● SUPPLIED INFORMATION:

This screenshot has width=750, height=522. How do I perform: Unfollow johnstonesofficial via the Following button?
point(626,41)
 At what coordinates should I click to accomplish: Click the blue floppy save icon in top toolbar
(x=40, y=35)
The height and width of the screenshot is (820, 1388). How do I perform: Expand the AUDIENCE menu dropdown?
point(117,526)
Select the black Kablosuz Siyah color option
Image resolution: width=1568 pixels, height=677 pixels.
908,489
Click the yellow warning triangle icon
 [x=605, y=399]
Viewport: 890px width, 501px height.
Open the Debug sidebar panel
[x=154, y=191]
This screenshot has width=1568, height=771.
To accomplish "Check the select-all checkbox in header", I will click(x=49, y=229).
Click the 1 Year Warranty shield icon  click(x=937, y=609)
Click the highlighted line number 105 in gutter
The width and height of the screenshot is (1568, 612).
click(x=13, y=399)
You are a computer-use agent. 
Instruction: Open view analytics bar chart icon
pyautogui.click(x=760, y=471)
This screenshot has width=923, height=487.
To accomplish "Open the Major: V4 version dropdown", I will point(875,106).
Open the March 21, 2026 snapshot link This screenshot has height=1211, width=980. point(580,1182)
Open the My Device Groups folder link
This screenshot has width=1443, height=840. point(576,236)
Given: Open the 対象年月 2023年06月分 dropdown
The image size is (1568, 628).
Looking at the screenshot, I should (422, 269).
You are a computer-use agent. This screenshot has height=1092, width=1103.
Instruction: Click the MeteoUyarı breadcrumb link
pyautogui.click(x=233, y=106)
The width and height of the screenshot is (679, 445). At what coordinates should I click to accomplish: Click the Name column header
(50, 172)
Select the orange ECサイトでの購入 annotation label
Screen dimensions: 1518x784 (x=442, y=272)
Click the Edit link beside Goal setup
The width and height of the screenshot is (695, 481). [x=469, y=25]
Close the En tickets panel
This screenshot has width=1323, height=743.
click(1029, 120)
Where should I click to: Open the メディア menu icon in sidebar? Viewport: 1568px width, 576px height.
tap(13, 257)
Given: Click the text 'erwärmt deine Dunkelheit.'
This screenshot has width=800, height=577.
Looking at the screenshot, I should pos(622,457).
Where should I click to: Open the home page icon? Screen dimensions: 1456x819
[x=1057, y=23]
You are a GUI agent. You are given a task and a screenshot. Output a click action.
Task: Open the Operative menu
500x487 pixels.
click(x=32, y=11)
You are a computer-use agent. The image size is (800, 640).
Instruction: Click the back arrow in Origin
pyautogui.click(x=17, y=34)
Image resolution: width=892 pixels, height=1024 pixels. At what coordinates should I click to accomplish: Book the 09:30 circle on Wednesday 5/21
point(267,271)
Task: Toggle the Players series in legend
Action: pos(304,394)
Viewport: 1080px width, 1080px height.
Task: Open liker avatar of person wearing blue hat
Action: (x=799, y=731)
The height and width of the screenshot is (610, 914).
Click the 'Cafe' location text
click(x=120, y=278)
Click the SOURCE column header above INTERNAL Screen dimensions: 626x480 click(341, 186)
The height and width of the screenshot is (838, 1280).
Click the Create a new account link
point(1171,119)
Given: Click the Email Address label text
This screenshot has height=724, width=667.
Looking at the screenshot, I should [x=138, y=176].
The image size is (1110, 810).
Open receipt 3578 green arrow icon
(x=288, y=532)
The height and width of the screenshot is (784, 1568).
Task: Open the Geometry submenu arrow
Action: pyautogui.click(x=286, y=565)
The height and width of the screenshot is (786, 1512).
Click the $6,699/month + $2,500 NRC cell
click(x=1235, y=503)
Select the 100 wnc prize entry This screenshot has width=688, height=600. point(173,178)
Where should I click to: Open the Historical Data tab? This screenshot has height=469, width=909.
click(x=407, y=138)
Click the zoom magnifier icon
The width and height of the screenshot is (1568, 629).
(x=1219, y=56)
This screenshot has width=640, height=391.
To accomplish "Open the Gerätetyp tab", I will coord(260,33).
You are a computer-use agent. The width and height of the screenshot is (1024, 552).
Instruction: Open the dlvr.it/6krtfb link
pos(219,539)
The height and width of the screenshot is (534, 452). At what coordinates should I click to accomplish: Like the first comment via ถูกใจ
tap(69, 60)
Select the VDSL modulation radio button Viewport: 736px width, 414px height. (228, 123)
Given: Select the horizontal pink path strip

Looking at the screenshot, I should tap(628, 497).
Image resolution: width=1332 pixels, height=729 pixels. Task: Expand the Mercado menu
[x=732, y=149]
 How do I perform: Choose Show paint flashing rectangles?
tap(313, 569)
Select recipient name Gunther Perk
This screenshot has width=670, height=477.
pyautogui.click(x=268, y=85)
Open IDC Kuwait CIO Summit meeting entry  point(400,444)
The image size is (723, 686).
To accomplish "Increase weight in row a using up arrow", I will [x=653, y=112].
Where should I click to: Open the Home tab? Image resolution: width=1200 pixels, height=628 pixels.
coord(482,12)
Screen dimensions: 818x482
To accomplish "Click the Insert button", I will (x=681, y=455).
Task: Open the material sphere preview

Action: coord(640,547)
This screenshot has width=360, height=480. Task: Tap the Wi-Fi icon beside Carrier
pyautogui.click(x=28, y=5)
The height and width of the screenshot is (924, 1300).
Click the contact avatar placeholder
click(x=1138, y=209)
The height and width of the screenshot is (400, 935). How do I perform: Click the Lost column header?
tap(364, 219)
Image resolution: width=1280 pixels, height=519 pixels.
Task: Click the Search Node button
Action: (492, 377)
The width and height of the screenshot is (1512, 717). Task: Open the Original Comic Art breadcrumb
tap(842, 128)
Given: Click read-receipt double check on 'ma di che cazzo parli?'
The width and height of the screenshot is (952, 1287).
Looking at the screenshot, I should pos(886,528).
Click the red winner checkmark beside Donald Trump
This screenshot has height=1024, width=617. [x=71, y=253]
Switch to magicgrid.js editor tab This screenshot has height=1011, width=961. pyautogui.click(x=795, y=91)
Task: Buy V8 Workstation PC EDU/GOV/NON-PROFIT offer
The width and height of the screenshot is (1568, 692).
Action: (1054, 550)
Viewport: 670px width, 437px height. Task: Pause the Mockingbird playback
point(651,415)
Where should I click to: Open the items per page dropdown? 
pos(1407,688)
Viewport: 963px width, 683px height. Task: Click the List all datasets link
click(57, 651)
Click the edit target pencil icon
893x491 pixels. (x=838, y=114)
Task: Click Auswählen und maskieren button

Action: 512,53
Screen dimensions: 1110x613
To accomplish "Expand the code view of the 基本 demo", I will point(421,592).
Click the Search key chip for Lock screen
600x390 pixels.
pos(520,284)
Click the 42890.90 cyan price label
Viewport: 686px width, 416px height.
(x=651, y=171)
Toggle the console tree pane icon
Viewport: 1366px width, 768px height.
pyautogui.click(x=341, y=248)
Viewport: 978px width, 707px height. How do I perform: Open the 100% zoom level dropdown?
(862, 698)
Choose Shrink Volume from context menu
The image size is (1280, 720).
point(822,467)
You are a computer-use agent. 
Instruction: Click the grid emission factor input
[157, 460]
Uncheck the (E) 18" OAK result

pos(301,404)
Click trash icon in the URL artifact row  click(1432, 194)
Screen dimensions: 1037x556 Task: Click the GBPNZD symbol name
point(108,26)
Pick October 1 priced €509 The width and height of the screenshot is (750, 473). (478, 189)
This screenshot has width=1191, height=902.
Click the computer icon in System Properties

● TASK DIRECTIONS:
In the material above, transcribe exactly the lines beginning at the one with "This screenshot has width=800, height=577." and ending at the one with "Given: Click the Email Address label text", both included.

● EXPECTED ANSWER:
This screenshot has width=800, height=577.
Looking at the screenshot, I should pos(622,457).
Where should I click to: Open the home page icon? Screen dimensions: 1456x819
[x=1057, y=23]
You are a GUI agent. You are given a task and a screenshot. Output a click action.
Task: Open the Operative menu
500x487 pixels.
click(x=32, y=11)
You are a computer-use agent. The image size is (800, 640).
Instruction: Click the back arrow in Origin
pyautogui.click(x=17, y=34)
Image resolution: width=892 pixels, height=1024 pixels. At what coordinates should I click to accomplish: Book the 09:30 circle on Wednesday 5/21
point(267,271)
Task: Toggle the Players series in legend
Action: pos(304,394)
Viewport: 1080px width, 1080px height.
Task: Open liker avatar of person wearing blue hat
Action: (x=799, y=731)
The height and width of the screenshot is (610, 914).
Click the 'Cafe' location text
click(x=120, y=278)
Click the SOURCE column header above INTERNAL Screen dimensions: 626x480 click(341, 186)
The height and width of the screenshot is (838, 1280).
Click the Create a new account link
point(1171,119)
Given: Click the Email Address label text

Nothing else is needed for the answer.